Мне дали отпуск на две недели, я получил учебник геологии (забыл автора) и петрографии — Ф. Ю. Левинсона-Лессинга и вместе с Петровским я должен был ежедневно заниматься определением песков, супесей, суглинков, глин. Мои пальцы должны были развить чуткость, как уши — слух при занятиях музыкой. Это было хорошее время, я чувствовал себя юным, свободным, готовящимся к новой жизни. Через две недели я сдал коллоквиум и был приказом зачислен на базу в качестве младшего коллектора. Нашему примеру последовало еще двое заключенных из нашей палатки—Г. И. Горецкий и В. П. Глинкин. Гавриил Иванович белорус, патриот своей страны, но не шовинист. Коммунист. Похож лицом на Марата. Очень суров в своих суждениях. «Мы дружим с Р. Ролланом, пока мы в глубоком тылу. Но на переломе мы будем врагами». Он убеждал меня, что все осужденные ГПУ — несомненно враги, и в лагерях должны искупить свои вины. Это был пламенно верующий в свою политическую истину, не допускавший сомнений и колебаний человек. «Но почему же вы-то в лагере?» На это Гавриил Иванович отвечал: «Значит, была и у меня вина». Это был чистый человек, работник-энтузиаст, а не практик, добрый и отзывчивый человек, нежный отец и прекрасный товарищ. В работу он уходил целиком и быстро стал прекрасным геологом. В 1937 году он был вновь арестован. Все, что он пережил тогда, многому его научило. Он хмурил лоб, говоря: «Меня били!» И, словно стыдясь, опускал голову. Такие легко не меняются. А что он переживал после XX съезда!
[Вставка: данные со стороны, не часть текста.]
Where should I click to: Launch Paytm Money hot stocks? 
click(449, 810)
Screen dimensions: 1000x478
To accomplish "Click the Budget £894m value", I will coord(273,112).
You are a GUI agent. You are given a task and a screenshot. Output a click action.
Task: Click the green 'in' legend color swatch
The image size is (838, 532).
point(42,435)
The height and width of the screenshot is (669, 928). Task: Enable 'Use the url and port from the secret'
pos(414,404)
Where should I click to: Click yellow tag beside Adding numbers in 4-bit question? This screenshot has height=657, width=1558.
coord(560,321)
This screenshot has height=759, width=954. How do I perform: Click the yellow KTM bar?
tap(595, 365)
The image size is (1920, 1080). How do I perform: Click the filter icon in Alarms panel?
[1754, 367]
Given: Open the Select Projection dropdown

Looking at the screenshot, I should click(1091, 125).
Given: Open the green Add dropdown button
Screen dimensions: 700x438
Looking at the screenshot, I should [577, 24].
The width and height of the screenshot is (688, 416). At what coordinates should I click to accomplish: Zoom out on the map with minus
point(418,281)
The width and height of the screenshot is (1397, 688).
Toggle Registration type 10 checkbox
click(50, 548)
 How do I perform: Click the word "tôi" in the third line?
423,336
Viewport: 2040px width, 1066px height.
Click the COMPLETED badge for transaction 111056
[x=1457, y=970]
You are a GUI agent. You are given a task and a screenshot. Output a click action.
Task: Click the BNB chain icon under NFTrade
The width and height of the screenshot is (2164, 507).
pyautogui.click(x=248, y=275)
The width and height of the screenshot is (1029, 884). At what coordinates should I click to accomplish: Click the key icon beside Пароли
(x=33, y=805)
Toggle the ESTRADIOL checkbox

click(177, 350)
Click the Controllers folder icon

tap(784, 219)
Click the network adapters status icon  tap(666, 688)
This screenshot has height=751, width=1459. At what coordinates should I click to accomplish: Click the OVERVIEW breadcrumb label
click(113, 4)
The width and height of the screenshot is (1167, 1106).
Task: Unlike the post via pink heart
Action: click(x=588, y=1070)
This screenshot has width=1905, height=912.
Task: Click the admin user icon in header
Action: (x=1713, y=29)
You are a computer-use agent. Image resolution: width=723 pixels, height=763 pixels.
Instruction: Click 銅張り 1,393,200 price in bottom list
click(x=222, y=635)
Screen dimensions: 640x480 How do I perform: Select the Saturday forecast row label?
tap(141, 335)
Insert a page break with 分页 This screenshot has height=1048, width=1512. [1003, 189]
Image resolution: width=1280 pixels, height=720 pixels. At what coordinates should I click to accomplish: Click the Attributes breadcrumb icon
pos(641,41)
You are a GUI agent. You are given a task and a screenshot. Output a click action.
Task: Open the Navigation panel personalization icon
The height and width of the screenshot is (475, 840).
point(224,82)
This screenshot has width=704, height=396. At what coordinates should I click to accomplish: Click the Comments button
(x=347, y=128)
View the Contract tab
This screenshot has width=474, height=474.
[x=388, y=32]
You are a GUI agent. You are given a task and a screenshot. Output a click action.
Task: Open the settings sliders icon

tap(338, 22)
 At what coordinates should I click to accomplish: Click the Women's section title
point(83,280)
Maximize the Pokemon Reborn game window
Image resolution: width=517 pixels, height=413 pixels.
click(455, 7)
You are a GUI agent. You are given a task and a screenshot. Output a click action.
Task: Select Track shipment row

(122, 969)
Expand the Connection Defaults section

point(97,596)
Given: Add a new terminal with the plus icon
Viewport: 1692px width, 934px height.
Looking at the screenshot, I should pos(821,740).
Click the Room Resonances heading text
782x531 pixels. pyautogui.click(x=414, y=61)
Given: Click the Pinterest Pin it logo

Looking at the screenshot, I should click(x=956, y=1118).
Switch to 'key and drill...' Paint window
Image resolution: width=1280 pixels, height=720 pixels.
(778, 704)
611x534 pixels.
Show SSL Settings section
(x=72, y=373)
Владимир Павлович Глинкин с выразительным, но очень некрасивым лицом, любознательный начитанный, на геолбазе нашел путь в жизнь. Как и Горецкий, он оказался очень способным и очень усердным, оба они оставили нас, меня и Петровского, далеко позади.
Однако усиленные занятия отозвались на моем сердце, и врач уложил меня. Мои товарищи уехали на трассу, а я остался в палатке.